Pour Roger Köppel, rédacteur en chef de la Weltwoche et conseiller national UDC, les médias financés par la Confédération perdent leur crédibilité, même s'il reconnaît que son journal bénéficie déjà lui aussi d'aides pour la distribution. "Malheureusement, nous sommes forcés de prendre cet argent (car) tout le monde fait ça. Ce n'est pas bon pour la Weltwoche et ce n'est pas bon pour tous les autres médias qui reçoivent de l'argent de l'Etat.
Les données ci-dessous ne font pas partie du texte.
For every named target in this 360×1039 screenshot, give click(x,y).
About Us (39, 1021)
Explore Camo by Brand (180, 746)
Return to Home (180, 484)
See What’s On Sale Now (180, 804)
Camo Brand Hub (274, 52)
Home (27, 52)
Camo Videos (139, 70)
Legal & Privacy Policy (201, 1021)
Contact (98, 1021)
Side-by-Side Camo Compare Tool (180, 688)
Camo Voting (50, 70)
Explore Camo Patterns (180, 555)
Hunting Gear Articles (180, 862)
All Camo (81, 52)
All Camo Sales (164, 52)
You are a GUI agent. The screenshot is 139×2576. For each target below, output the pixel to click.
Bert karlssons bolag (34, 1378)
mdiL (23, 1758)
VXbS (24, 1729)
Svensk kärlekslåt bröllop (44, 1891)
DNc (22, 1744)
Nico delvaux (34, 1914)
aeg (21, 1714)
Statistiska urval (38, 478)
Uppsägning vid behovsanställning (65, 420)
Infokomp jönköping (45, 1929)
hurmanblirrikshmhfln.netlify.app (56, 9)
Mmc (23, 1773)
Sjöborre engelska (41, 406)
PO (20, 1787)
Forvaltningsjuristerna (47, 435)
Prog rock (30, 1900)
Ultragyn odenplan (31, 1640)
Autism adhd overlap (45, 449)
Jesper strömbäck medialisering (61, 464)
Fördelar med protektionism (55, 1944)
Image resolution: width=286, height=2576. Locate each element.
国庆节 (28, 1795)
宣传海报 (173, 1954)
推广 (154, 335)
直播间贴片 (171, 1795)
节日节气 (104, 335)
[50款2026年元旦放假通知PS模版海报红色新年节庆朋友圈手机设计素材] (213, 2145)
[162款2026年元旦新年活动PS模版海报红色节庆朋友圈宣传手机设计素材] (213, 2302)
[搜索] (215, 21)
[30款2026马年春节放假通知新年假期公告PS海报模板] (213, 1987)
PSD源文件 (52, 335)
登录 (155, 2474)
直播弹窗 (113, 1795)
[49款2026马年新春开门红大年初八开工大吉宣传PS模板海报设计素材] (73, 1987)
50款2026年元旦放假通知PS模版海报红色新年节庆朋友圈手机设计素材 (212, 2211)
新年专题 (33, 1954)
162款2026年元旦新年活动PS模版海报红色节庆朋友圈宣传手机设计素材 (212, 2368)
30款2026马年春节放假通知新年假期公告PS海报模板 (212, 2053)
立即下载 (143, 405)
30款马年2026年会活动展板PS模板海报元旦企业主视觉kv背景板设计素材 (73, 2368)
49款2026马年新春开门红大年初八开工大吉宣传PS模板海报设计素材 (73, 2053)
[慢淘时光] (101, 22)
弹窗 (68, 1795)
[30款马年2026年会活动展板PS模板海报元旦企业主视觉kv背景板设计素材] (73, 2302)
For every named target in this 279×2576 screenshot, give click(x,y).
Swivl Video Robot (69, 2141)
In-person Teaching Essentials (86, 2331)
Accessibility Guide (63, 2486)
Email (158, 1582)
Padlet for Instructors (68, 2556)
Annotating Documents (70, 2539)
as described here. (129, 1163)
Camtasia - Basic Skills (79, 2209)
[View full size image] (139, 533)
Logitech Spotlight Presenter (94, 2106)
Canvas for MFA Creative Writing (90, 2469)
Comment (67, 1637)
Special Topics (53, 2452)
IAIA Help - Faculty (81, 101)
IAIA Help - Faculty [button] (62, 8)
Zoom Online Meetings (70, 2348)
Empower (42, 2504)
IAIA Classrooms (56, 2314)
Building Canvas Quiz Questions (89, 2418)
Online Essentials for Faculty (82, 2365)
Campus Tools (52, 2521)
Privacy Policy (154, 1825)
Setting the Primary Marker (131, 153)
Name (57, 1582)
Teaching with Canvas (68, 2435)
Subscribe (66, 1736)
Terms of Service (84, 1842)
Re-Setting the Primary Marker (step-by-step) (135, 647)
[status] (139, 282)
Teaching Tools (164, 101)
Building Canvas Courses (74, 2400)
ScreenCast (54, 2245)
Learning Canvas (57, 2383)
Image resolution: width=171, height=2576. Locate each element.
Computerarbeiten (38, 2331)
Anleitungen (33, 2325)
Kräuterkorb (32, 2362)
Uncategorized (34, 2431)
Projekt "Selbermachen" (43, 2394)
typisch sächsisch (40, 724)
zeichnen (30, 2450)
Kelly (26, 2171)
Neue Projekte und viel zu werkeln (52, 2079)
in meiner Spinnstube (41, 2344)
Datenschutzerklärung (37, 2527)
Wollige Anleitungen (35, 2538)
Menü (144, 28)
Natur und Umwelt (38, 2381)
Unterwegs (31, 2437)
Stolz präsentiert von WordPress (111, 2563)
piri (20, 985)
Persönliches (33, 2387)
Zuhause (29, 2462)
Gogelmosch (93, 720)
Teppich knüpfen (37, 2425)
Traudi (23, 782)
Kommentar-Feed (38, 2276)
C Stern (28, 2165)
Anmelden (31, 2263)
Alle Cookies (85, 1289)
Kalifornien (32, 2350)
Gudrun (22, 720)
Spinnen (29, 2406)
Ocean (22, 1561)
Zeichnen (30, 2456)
Je suis à 100% pour éviter toutes ces subventions", affirme le Zurichois.

"Train de mesures en faveur des médias", votation du 13 février 2022. L'opposition est particulièrement forte outre-Sarine
"Train de mesures en faveur des médias", votation du 13 février 2022. L'opposition est particulièrement forte outre-Sarine / 19h30 / 2 min. / le 1 février 2022

Vers un Röstigraben?

On le voit, la campagne sur le paquet d'aide aux médias est particulièrement vive outre-Sarine. Au niveau national, le oui et le non sont au coude-à-coude, selon le dernier sondage SSR publié mercredi. Mais si l'on ne considère que la Suisse alémanique, les opposants au texte recueillent une majorité de 52% des intentions de vote, contre 43% pour les partisans de la loi. A quel camp le peuple donnera-t-il raison? Réponse le 13 février.